Touche Amore have always been great at hard-hitting opening tracks, and ‘Come Heroine’ is no exception as it comes clattering through at breakneck speed with the band’s distinctive blend of bright, angular guitar tones and penetrative, melodious bass lines setting the stage perfectly for Jeremy Bolm’s naturally brash, unrefined vocal style. This track has a rabid sense of urgency, harking back to the band’s early days of two minute punk-rock ragers, but combining it with the more expansive songwriting approach they’ve been honing over the last few records.

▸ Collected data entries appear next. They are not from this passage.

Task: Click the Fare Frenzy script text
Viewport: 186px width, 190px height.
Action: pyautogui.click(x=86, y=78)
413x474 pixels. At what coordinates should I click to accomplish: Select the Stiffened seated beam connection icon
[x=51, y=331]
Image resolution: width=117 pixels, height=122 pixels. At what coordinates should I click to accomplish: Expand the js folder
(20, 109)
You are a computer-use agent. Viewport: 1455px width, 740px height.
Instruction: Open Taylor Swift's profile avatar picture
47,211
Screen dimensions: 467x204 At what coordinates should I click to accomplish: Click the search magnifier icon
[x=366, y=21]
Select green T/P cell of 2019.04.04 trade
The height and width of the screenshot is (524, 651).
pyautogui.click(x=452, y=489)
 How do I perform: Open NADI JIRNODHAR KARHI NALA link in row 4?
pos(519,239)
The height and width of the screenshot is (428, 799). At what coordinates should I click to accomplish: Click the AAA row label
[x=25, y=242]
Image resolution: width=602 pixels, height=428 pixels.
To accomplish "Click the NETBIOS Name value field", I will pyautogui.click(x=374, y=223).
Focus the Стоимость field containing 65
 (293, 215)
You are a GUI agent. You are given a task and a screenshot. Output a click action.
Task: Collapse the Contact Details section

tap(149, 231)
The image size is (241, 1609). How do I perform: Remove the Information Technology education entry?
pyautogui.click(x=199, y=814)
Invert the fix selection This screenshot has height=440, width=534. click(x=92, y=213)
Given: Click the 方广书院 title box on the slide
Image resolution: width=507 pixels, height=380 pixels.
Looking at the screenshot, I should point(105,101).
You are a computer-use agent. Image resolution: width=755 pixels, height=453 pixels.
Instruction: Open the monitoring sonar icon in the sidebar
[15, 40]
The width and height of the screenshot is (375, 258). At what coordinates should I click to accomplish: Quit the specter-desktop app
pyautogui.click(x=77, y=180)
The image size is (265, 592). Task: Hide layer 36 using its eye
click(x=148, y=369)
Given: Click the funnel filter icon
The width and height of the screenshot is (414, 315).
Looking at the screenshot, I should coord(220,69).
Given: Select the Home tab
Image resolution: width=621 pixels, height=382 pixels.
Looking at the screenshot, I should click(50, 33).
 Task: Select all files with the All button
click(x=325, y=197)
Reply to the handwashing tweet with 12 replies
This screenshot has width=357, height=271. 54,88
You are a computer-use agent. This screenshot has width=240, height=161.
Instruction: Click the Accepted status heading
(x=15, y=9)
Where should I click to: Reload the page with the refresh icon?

There are actually a few moments on this record that feel like old-school Touche, but always with the refinement that has grown with them since the release of art-hardcore masterpiece ‘Is Survived By’ back in 2013. ‘Lament’ is the perfect blend of the band’s roots in hardcore – best showcased in the pummeling ‘Exit Row’ and the pointed riffing of ‘Feign’ – and their more eloquent side, which is distilled into more sombre numbers like ‘A Broadcast’ and mournful piano-led closer ‘A Forecast’.
It feels reductive to try to pick a highlight on ‘Lament’, because as we’ve come to expect from Touche Amore it’s a real journey rather than a simple collection of songs, but special mention needs to be given to ‘Limelight’, arguably the band’s most ambitious track to date. It’s an ode to the positives of a plateauing relationship, the safe space that only exists when you know someone inside out and no longer have anything to prove to each other. Part of Jeremy Bolm’s appeal has always been his no-frills vocal style, so the fatigued, imperfect strain of Manchester Orchestra vocalist Andy Hull is the perfect accompaniment. The two weave in and out of one another as the song reaches its crescendo, resulting in a sound that is somehow both lofty and understated; just two human beings singing their hearts out without a hint of pretence.
Touche Amore are now five albums into their career and whilst they may no longer be the scrappy hardcore band they started out as, they’ve never lost that sense of earnestness that made them so appealing in the first place. If anything, their willingness to adapt and grow their sound has made it easier for them to express the full range of emotions that make up the human experience. Whilst the overall tone of the record is quite a positive, hopeful one, the closing lyrics of “I’m still out in the rain, I could use a little shelter now and then” serve as a reminder that we all need help sometimes, regardless of our position in life, regardless of the side of the stage we’re standing on. As the world becomes increasingly divided and simply being alive becomes more and more complicated, that’s worth remembering.